Preferably, the thickener is at least one of lithium carboxymethyl cellulose, lithium alginate, sodium carboxymethyl cellulose and sodium alginate.

Preferably, the coating thickness of the ceramic layer is 0.3-5 μm, and the surface density is 0.1-6 g/m²(ii) a The coating thickness of the bonding layer is 0.3-3 mu m, and the surface density is 0.05-0.5 g/m²。

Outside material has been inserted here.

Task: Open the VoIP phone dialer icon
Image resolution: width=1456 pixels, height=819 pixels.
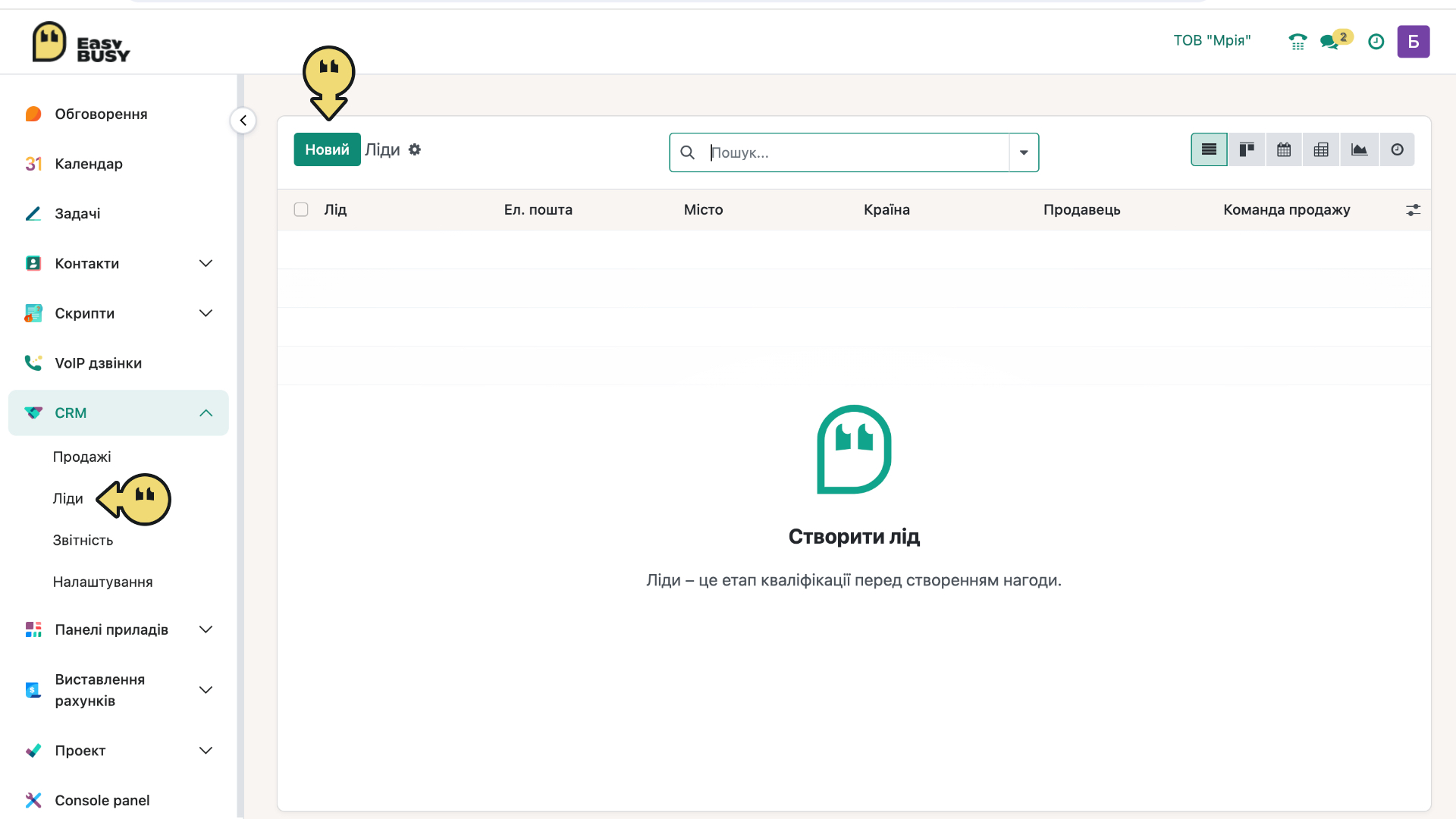Action: point(1298,42)
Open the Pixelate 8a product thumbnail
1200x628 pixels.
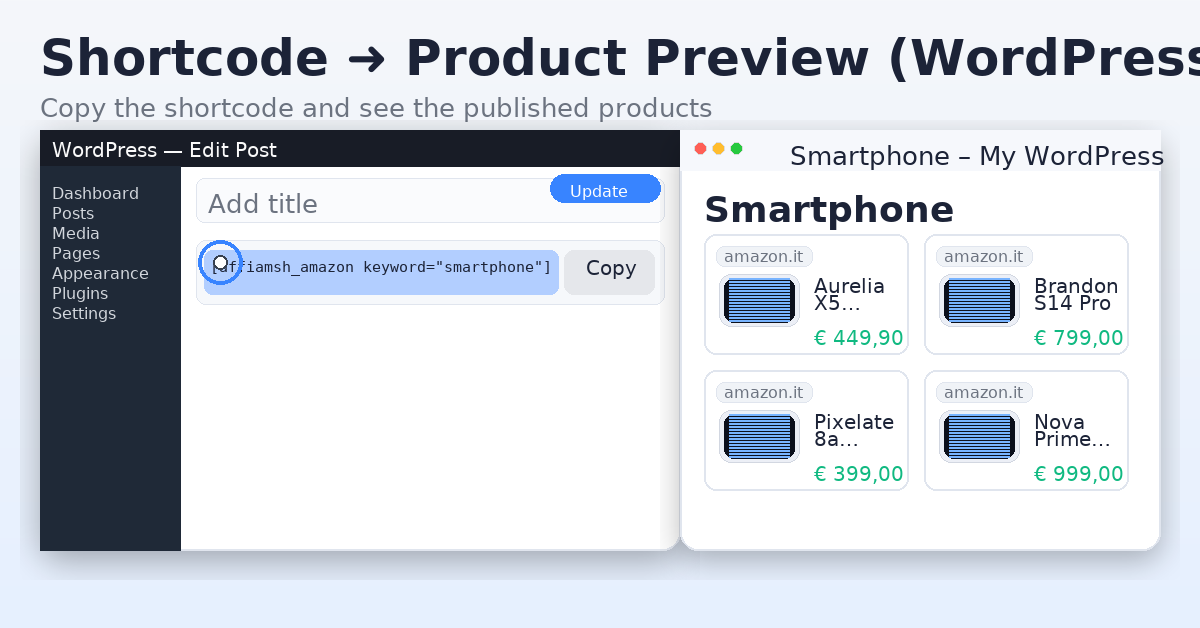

Another object of the present invention is to provide a method for preparing a separator for a lithium ion battery, including the steps of:

preparing an aqueous ceramic slurry, wherein the aqueous ceramic slurry comprises a ceramic material and a first aqueous binder; then coating the water-based ceramic slurry on at least one surface of a base film layer, and drying to prepare a ceramic layer;

preparing an aqueous bonding layer slurry comprising polymer particles and a second aqueous binder; then coating the water-based bonding layer slurry on the outermost side of the diaphragm, and drying to prepare a bonding layer; wherein the first aqueous binder and/or the second aqueous binder is a polymeric lithium salt;

the preparation of the separator was completed.

Preferably, the aqueous ceramic slurry is prepared from 30-60 parts by weight of a ceramic material, 1-6 parts by weight of a polymer lithium salt, 0-1.5 parts by weight of a dispersant, 0.1-2.5 parts by weight of a thickener, 0-0.1 part by weight of a wetting agent and 45-75 parts by weight of deionized water; the aqueous bonding layer slurry comprises, by weight, 5-20 parts of polymer particles, 0.5-3 parts of polymer lithium salt, 0.01-1 part of a thickening agent, 0.005-0.025 part of an antifoaming agent, and 70-95 parts of deionized water.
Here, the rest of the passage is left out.